After the Civil Rights Movement, poverty creates the context for social dislocation even in the presence of antidiscrimination and affirmative action programs (Wilson, 1987). Wilson finds noteworthy the increasing proportion of teen births in general and the more drastic increase among Black, unmarried teenagers. Even when teen pregnancy rates had declined, the proportion of births to unmarried teens increased. Changes in the American economy, which have created astonishing rates of Black unemployment and the exodus of the Black middle class, have contributed to increasing poverty in the inner city. In addition, Colen et al. (2006) provide a compelling argument of how Black teenage pregnancy may also respond to the economic context of the time.

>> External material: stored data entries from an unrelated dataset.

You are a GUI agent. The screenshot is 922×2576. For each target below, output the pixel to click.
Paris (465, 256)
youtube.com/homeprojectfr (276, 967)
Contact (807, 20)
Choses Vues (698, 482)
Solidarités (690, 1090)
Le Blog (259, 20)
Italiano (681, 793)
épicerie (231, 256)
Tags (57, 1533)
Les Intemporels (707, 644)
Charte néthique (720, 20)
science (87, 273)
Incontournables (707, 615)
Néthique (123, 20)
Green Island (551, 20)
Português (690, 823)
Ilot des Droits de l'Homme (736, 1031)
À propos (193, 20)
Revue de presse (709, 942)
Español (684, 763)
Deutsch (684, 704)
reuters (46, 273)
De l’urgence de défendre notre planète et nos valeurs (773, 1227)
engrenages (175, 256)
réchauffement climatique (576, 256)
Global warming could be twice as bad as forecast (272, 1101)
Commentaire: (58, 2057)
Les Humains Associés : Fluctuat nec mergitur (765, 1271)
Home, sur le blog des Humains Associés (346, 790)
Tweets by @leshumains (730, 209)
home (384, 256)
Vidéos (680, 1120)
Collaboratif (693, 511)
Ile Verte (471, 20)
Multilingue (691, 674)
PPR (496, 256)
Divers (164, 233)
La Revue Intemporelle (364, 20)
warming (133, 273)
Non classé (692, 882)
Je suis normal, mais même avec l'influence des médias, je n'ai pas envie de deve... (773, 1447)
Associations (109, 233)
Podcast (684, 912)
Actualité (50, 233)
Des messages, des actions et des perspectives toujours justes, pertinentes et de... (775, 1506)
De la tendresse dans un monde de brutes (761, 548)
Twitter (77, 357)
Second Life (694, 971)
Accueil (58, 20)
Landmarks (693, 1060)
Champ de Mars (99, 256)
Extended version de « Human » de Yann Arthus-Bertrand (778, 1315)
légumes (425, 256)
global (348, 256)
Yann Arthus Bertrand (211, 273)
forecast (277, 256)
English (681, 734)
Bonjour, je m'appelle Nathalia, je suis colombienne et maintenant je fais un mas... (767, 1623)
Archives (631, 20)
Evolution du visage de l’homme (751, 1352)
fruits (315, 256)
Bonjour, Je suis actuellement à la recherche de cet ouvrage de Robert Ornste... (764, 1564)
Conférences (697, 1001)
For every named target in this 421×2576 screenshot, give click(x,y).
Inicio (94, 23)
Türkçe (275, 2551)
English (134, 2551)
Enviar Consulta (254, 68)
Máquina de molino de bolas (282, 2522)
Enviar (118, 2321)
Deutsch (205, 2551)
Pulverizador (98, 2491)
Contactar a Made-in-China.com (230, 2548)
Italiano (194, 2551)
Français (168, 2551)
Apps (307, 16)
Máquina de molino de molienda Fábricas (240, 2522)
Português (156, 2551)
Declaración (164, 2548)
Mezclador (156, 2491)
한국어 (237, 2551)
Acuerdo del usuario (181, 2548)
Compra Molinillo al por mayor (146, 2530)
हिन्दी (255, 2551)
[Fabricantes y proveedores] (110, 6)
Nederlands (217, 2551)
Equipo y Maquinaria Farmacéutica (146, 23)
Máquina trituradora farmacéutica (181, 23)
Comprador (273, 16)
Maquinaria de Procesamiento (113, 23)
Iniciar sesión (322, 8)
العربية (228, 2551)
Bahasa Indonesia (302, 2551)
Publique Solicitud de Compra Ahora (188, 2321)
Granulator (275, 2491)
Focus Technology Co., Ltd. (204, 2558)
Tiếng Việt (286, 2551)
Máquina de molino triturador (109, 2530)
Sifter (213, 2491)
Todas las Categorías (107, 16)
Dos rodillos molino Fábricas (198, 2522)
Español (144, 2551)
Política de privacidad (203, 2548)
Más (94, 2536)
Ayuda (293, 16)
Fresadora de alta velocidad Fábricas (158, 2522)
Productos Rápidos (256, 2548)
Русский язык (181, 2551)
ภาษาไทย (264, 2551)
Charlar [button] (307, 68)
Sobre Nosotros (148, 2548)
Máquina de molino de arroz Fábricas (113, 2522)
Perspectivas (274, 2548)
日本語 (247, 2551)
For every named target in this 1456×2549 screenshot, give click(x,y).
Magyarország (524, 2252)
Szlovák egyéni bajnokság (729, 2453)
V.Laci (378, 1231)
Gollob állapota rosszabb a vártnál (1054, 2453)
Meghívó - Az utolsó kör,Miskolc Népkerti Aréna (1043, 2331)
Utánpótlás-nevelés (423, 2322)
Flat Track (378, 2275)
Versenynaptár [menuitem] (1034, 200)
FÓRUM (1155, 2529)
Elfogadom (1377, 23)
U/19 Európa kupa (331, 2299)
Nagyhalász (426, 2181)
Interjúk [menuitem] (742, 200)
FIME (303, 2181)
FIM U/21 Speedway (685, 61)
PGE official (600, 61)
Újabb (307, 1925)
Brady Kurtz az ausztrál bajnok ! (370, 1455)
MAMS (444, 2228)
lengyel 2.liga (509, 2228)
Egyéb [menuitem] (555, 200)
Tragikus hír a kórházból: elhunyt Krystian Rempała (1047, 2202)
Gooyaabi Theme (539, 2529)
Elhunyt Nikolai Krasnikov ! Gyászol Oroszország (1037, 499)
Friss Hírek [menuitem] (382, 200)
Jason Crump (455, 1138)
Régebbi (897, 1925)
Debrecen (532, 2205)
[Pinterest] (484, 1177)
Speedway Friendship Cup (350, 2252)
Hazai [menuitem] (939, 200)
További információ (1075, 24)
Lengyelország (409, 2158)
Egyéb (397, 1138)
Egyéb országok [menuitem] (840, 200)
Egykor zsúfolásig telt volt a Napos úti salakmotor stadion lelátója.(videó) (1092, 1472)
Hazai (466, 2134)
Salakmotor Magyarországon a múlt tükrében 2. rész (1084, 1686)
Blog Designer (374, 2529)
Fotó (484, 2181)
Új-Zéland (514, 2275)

Ladner (1971) does not distinguish between different time periods but shows how the meaning of being a poor Black woman arises from poverty. She asserts that institutional racism contributes to poverty for Blacks.
While working on When Work Disappears, Wilson “came to appreciate even more the impact of joblessness on individuals, families, and neighborhoods” (Wilson, 2003, p. 1102). The cost of joblessness outweighs those of poverty because crime, family dissolution, welfare, low levels of social organization, and other problems in the inner-city ghetto neighborhoods are the outcome of the vanishing jobs (Wilson, 2003). Furthermore, few employment opportunities lead to unstable relationships and out-of-wedlock pregnancies and births (Wilson, 2003). Teenage pregnancy is one way poor Black females become women when facing few educational and occupational opportunities to prove one is an adult (Ladner, 1971). Blacks felt the benefits of prosperity in the 1990s, indicated by the reduction of their percentage residing in high-poverty areas (Wilson, 2009). The early 1990s is when the teenage pregnancy rates declined for all groups and at an even greater rate for Blacks. Still, the Black poor remain and the Black teenage pregnancy rates continue to exceed those for Whites.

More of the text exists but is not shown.